» Problem to solve: The answer should match the records character for character.

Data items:
****************
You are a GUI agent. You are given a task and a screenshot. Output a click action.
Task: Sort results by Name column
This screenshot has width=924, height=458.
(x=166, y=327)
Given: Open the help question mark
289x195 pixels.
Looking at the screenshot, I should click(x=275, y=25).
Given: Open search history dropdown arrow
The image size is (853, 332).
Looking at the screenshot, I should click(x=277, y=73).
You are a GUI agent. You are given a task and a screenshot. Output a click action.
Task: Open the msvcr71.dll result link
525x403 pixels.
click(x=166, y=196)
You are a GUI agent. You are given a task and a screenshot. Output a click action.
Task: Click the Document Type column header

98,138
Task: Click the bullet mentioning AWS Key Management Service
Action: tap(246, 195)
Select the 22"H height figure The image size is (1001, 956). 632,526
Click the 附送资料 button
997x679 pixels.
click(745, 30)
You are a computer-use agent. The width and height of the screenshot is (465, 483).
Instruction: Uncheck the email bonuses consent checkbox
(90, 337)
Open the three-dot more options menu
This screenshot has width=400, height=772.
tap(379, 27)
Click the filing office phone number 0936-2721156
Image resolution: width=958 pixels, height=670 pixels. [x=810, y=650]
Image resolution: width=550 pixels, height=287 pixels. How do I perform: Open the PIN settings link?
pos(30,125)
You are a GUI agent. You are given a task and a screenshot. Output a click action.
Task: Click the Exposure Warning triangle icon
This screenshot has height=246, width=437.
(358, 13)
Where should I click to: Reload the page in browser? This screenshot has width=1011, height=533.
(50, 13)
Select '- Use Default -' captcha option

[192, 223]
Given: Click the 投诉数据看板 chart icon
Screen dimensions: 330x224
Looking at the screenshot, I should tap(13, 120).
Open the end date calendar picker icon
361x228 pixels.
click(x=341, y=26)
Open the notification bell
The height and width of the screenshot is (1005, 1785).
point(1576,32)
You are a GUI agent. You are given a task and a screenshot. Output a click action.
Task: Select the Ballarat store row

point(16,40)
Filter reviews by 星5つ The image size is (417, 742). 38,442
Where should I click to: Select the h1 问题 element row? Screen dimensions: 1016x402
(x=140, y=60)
****************
» Result of the task:
You are a GUI agent. You are given a task and a screenshot. Output a click action.
Task: Sort results by Name column
This screenshot has width=924, height=458.
(x=166, y=327)
Given: Open the help question mark
289x195 pixels.
Looking at the screenshot, I should click(x=275, y=25).
Given: Open search history dropdown arrow
The image size is (853, 332).
Looking at the screenshot, I should click(x=277, y=73).
You are a GUI agent. You are given a task and a screenshot. Output a click action.
Task: Open the msvcr71.dll result link
525x403 pixels.
click(x=166, y=196)
You are a GUI agent. You are given a task and a screenshot. Output a click action.
Task: Click the Document Type column header

98,138
Task: Click the bullet mentioning AWS Key Management Service
Action: tap(246, 195)
Select the 22"H height figure The image size is (1001, 956). 632,526
Click the 附送资料 button
997x679 pixels.
click(745, 30)
You are a computer-use agent. The width and height of the screenshot is (465, 483).
Instruction: Uncheck the email bonuses consent checkbox
(90, 337)
Open the three-dot more options menu
This screenshot has width=400, height=772.
tap(379, 27)
Click the filing office phone number 0936-2721156
Image resolution: width=958 pixels, height=670 pixels. [x=810, y=650]
Image resolution: width=550 pixels, height=287 pixels. How do I perform: Open the PIN settings link?
pos(30,125)
You are a GUI agent. You are given a task and a screenshot. Output a click action.
Task: Click the Exposure Warning triangle icon
This screenshot has height=246, width=437.
(358, 13)
Where should I click to: Reload the page in browser? This screenshot has width=1011, height=533.
(50, 13)
Select '- Use Default -' captcha option

[192, 223]
Given: Click the 投诉数据看板 chart icon
Screen dimensions: 330x224
Looking at the screenshot, I should tap(13, 120).
Open the end date calendar picker icon
361x228 pixels.
click(x=341, y=26)
Open the notification bell
The height and width of the screenshot is (1005, 1785).
point(1576,32)
You are a GUI agent. You are given a task and a screenshot. Output a click action.
Task: Select the Ballarat store row

point(16,40)
Filter reviews by 星5つ The image size is (417, 742). 38,442
Where should I click to: Select the h1 问题 element row? Screen dimensions: 1016x402
(x=140, y=60)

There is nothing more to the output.